JAKARTA – Forum Indonesia untuk Transparansi Anggaran (Fitra) mengkritik rapat pembahasan anggaran daerah yang digelar oleh pemerintah DKI Jakarta dan Dewan Perwakilan Rakyat Daerah (DPRD) DKI Jakarta. Sebab, rapat itu diadakan di luar kota sehingga warga Ibu Kota sulit mengawasinya. "Kalau pembahasannya masih sembunyi-sembunyi, saya yakin kualitas dan akuntabilitas APBD menjadi rendah," kata Sekretaris Jenderal Fitra, Misbah Hasan, kemarin.
Rapat yang diikuti anggota eksekutif dan legislatif Jakarta itu secara khusus membahas tentang Kebijakan Umum Perubahan Anggaran-Plafon Prioritas Anggaran Sementara (KUPA-PPAS) 2020. Rapat digelar selama dua hari di Grand Cempaka Resort and Convention, Cipayung, Bogor. Padahal, biasanya rapat pembahasan anggaran daerah digelar di gedung DPRD DKI Jakarta.
Tanpa pengawasan publik, Misbah khawatir terjadi kesepakatan titipan. “Yang dikhawatirkan ada kesepakatan gelap atau anggaran siluman yang ingin disisipkan di komponen kegiatan atau program,” tuturnya.
Menurut Misbah, kecurigaan itu cukup beralasan. Sebab, berdasarkan pengalaman tahun sebelumnya, penyusunan Anggaran Pendapatan dan Belanja Daerah sempat karut-marut dengan ditemukannya sejumlah anggaran belanja bermasalah. Misalnya, anggaran pembelian lem Aica Aibon untuk siswa senilai Rp 82,8 miliar dan pengadaan pulpen untuk sekolah-sekolah di Ibu Kota sebesar Rp 123,8 miliar.
Pembahasan anggaran, kata Misbah, sebaiknya disiarkan secara langsung atau live streaming. Dengan demikian, masyarakat dapat mengikuti dan mengawasi jalannya rapat.
Pelaksana tugas Sekretaris DPRD DKI Jakarta, Hadameon Aritonang, menjelaskan bahwa rapat pembahasan KUPA-PPAS 2020 di Puncak diusulkan oleh politikus Kebon Sirih. Usul itu disampaikan dalam rapat Badan Musyawarah pada pekan lalu. Tujuannya, menghindari penularan Covid-19. "Kalau di sini (Puncak), kan tempatnya terbuka,” katanya. “Kalau di (gedung) DPRD, tidak ada ventilasi dan gedungnya tertutup."
Anggota Badan Anggaran DPRD DKI Jakarta, Pantas Nainggolan, memberikan penjelasan serupa.
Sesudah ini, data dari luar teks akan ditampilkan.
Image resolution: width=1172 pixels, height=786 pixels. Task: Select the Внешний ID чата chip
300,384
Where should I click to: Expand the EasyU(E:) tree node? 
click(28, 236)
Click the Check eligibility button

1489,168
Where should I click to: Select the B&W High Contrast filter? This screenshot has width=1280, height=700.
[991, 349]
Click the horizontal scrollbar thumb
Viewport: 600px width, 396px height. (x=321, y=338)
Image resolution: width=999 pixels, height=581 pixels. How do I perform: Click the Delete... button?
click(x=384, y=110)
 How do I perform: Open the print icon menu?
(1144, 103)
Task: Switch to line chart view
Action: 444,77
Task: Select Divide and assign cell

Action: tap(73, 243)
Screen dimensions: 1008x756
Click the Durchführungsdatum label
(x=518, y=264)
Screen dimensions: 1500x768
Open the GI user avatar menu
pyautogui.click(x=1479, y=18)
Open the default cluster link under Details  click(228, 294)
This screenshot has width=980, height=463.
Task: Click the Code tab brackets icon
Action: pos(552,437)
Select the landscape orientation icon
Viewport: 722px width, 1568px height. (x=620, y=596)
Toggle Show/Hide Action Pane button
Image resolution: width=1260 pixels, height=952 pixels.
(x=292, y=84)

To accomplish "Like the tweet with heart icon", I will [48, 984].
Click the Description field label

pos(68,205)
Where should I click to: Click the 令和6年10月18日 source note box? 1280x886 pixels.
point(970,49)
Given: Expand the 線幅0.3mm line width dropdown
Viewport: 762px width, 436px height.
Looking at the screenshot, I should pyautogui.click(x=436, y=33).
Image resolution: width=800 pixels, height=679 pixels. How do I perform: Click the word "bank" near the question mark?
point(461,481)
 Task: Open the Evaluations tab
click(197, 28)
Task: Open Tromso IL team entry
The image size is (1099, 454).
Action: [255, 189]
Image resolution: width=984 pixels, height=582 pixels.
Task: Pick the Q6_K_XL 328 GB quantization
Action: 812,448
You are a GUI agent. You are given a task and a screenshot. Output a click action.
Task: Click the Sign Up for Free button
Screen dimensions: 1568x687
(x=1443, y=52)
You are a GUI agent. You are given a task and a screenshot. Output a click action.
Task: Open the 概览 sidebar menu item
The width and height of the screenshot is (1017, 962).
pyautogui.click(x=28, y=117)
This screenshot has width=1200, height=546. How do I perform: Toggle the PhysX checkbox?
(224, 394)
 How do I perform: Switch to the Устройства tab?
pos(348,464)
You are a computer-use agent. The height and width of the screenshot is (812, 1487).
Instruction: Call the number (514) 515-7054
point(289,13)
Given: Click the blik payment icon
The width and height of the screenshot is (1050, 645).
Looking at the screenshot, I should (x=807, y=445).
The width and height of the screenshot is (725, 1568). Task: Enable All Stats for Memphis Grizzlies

Selama rapat berjalan, seluruh peserta menerapkan protokol kesehatan dengan ketat. Sedangkan tentang kekhawatiran mata anggaran titipan, ia mengklaim, semua pembahasan tetap transparan meski digelar di luar kota. “Tidak ada yang disembunyikan,” kata politikus PDI Perjuangan itu.
Misbah menilai alasan itu terlalu mengada-ada. Apalagi saat ini wilayah Kabupaten Bogor tidak sepenuhnya terbebas dari penularan Covid-19. Ia justru menduga, rapat di luar kota itu untuk meningkatkan serapan anggaran daerah karena akan dihitung menjadi biaya perjalanan dinas, penginapan, serta akomodasi.
Direktur Utama PT Jakarta Tourisindo Novita Dewi mengklaim rapat pembahasan anggaran di Puncak dilakukan dengan menerapkan protokol kesehatan yang ketat. Bahkan, semua karyawan hotel yang bertugas telah mengikuti rapid test sebelum rapat itu digelar. “Semua karyawan yang bertugas sudah melalui pemeriksaan dan berada dalam kondisi sehat,” tuturnya.